EXCERPT PROVIDED:
+--
For instance, we know one company that regression tests every third
weekend for 24 to 36 hours per testing session. In this case,
management would like to test more frequently, but the time required is
too great.
To address these problems we are participating a long-term, collaborative research project with the following objectives:
- Construct a program-analysis infrastructure.
We are building an extensible infrastructure to implement and evaluate
a program-analysis-based testing and maintenance techniques.
Because the infrastructure must support large-scale experimentation, we
are collecting a repository of artifacts, including programs with
multiple versions, test suites, test scripts, and fault data, that will
serve as benchmark suites for use in experimentation.
- Develop scalable program-analysis techniques.
We are developing and evaluating several analysis approaches, including
demand-driven and layered approaches. We are also evaluating the
trade-offs between storing intermediate program representations on
secondary storage and recomputing this information.
- Perform large-scale experimentation.
We are conducting a family of experiments to compare the cost-benefits
of existing approaches, evaluate the gains offered by our new
approaches, and determine the value of experimental features of our
infrastructure.
This
project is sponsored by the National Science Foundation’s
Experimental Software Systems program and the research is being
performed by myself, Mary Jean Harrold and Renee Miller of the Ohio
State University, and Gregg Rothermel of Oregon State University. Our
industrial partner is the Microsoft Corporation.
+--
GOAL A: According to the research project description, which company is the project's industrial partner?
GOAL B: Does each statement below agree with the research project description? (i) The project is sponsored by the National Science Foundation. (ii) The company mentioned regression tests every weekend. (iii) Gregg Rothermel is at Ohio State University.

PROVIDED MATERIAL:
+--
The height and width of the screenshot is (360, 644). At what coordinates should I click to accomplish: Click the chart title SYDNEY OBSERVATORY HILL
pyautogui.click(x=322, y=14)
+--
FINAL RESULT A: The Microsoft Corporation.

FINAL RESULT B:
(i) Yes: "sponsored by the National Science Foundation’s Experimental Software Systems program."
(ii) No: "regression tests every third weekend for 24 to 36 hours per testing session."
(iii) No: "Gregg Rothermel of Oregon State University."